If music were a simple thing or had a specific goal, such as the development of a logical proposition, the task of the critic would be easier. But, as it is, he is dealing with a highly fluid and chaotic state of affairs when he is supposed to aid the common reader in assigning praise or blame to the performance. One of the most striking faults of the work of the musical critic is his lack of words—lack of concepts which are discriminating and logically definable. We tolerate his splashing of his personal likes or dislikes as if he were competent to boil down our feelings of the situation into a fair assaying of praise or blame of the performance. One difficulty lies in the demand for writing in smart and emotional style. Among critics there are rare individuals who have a fine artistic insight and a balanced esthetic judgment in regard to what is good or bad in music. But we seldom see their names in the musical-review columns.

Phonophotographic recordings reveal art principles which had not been discovered in the musical world through hearing, and yet functioned very largely. They enable the critic to use scientific language in the description of achievement and assign praise or blame on the basis of identifiable and describable grounds. We can now photograph the sound waves of a performance at any distance from the source of sound and convert this into an analyzable performance score. As a whole, this principle cannot be available to the musical critic who must render an immediate opinion. But we have a right to expect that he should have a scientific knowledge of the types of facts which are revealed in such objective records. He is living in a new musical era in which the qualifications for the critic are as new as they are for the artistic and scientific orientation of teacher and performer.
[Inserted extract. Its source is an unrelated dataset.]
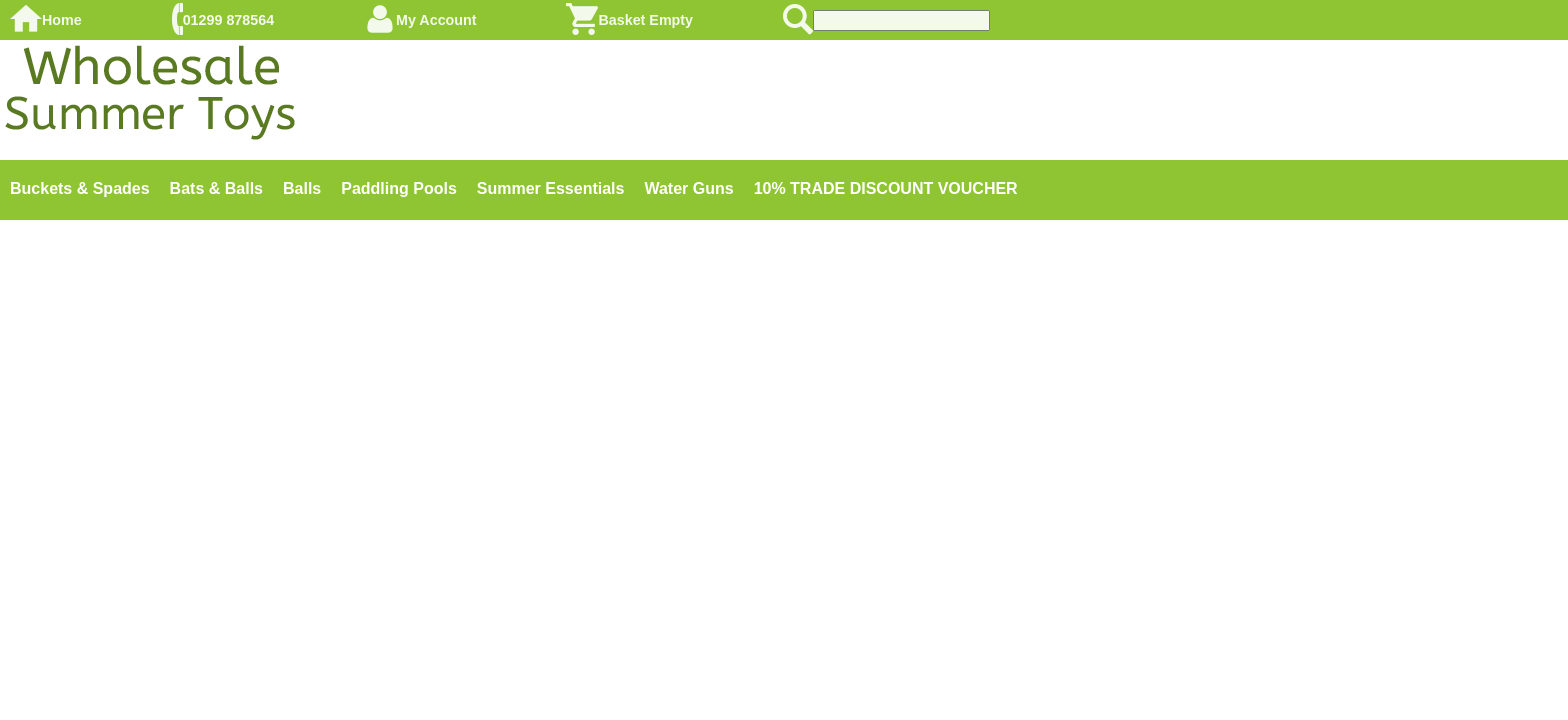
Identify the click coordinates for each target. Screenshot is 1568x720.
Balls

The public. I can recall the time when the possession of a piano and piano lessons for the darling girl represented almost the sole ambition of the mothers in our state aside from the spontaneous and untutored self-expression in song. The public demand has changed. Instruments have changed. Methods of teaching have changed. Understanding of the art has increased. Cosmopolitan tastes have spread. Knowledge of the science of music has become aligned with knowledge in other sciences. The public rapidly learns to demand all these things and take the right for granted. The ambition of the mother, the objective of the teacher, and the expression of the youth of fifty years ago are coming to be historical curiosities. The art of music in America is coming to a wholesome fruitage and is becoming associated with present-day academic learning. For the first time in history it reaches out into the remotest corners of the land and many of the technical aspects of the art and new concepts of the musical medium are fast becoming common-sense knowledge and therefore add in the just awarding of praise or blame.